**Set task:** Could you rewrite the records, beginning at the line that has "Image resolution: width=1386" and stopping after the line that has "point(879,805)", with "Recent Contacts" replaced by "Favorites" and nothing else changed?

**Supplied data:**
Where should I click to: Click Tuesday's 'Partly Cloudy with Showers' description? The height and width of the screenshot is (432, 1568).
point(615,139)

==

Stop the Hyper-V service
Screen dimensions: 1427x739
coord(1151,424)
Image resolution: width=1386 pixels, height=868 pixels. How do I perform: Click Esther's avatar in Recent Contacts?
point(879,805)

**Output of the exercise:**
Image resolution: width=1386 pixels, height=868 pixels. How do I perform: Click Esther's avatar in Favorites?
point(879,805)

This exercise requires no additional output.